Efficient use of Installation for Push Notification

No. my app was only usable if user is logged in. So I only saved Installation class when there is a logged in user.

Oh I see what you mean now. LiveQuery and push notification are not a replacement for each other. They have different behaviours. If you need realtime communication you should choose LiveQuery. But if you want to send the data to user no matter what, then push notification is better. In fact I made a chat app that send messages with push notification and doesnt use livequery. Its not a commercial app but ıt can give you a hint. But its Android and Java.

Edit: I want to explain my approach in this project. If you use both live query and push notifications, data consistency might be effected Users can see duplicated messages. In my app I used SQL Lite database. My UI was getting data from only this sql database. And When I get data from notification service, I was saving it to SQL database. This also provided offline support for chat.

You can do the same. Save data you get from push and live query to SQL database. And feed your list from SQl database. So your list will have only one source of data.

You can use both push notifications and livequery. Use livequery as primary and if you have connection issue, then support it with push notification.

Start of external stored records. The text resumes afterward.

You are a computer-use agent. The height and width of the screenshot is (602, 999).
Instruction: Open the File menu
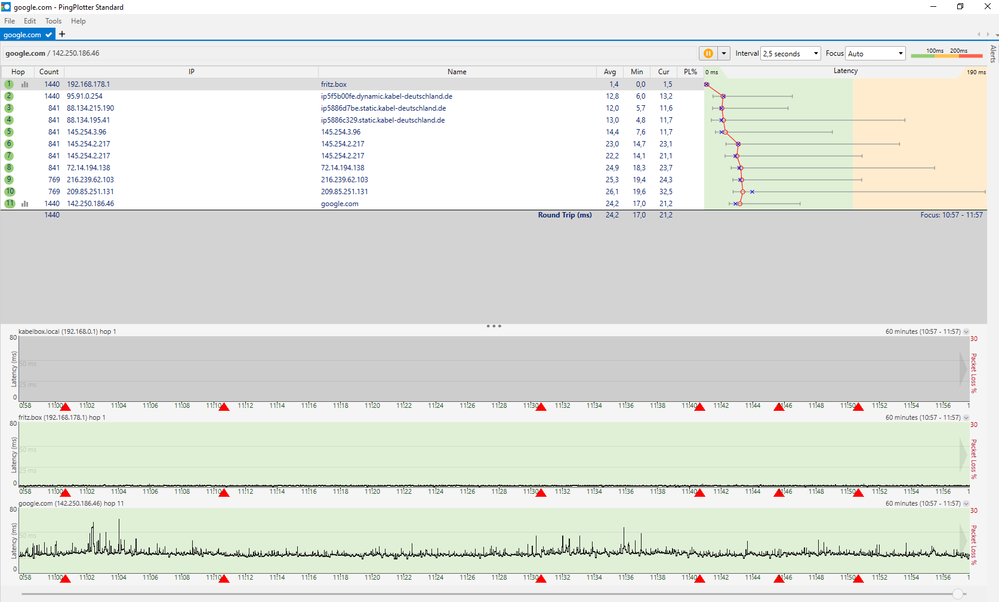click(9, 20)
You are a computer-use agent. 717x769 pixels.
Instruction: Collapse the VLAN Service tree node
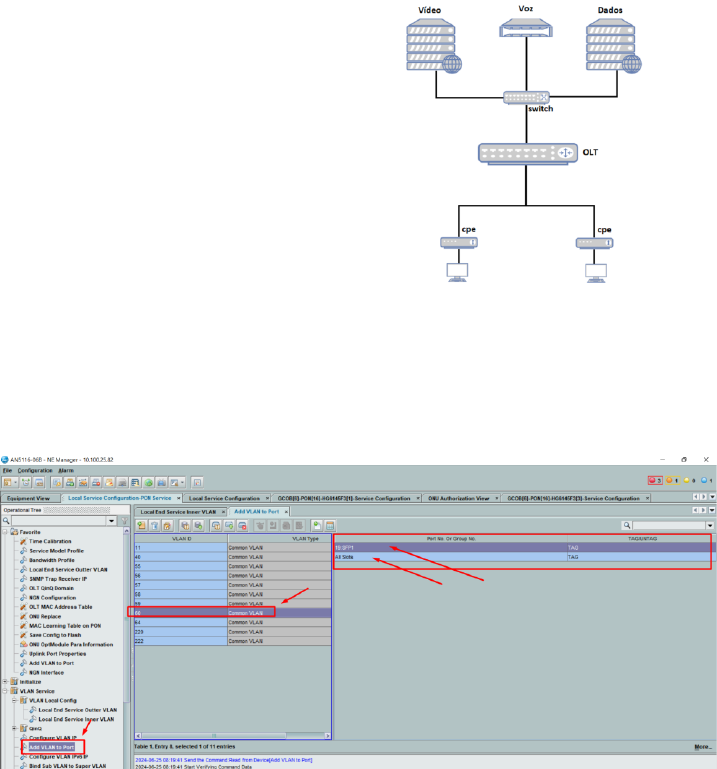pos(6,690)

I couldn’t make parse push work. Docs for push notification is not up to date. Its not specific to just push notification. Docs are ‘sweet spot’ of parse. And firebase docs were better. And I had better control over it. And parse uses firebase under the hood.

I’m not sure what you mean by that. But push notifications are stored 28 days at google servers. And they sent when user gets back online. If user doesn’t get online in 28 days they get deleted. You can see the source: Life of a message from FCM to the device You can set a shorter time for that. But 28 days is max.And I dont think parse modifies this value. For IOS this should be similar.
This is valid for Android. But not sure for ios. I dont have ios development experience.

I dont think so. Back4App wants you to enter GCM Sender ID. Which you can get it from Firebase (Which is same with Parse Server). Maybe @davimacedo can enlighten us.

I was talking about Android. I dont have information for IOS. Sorry.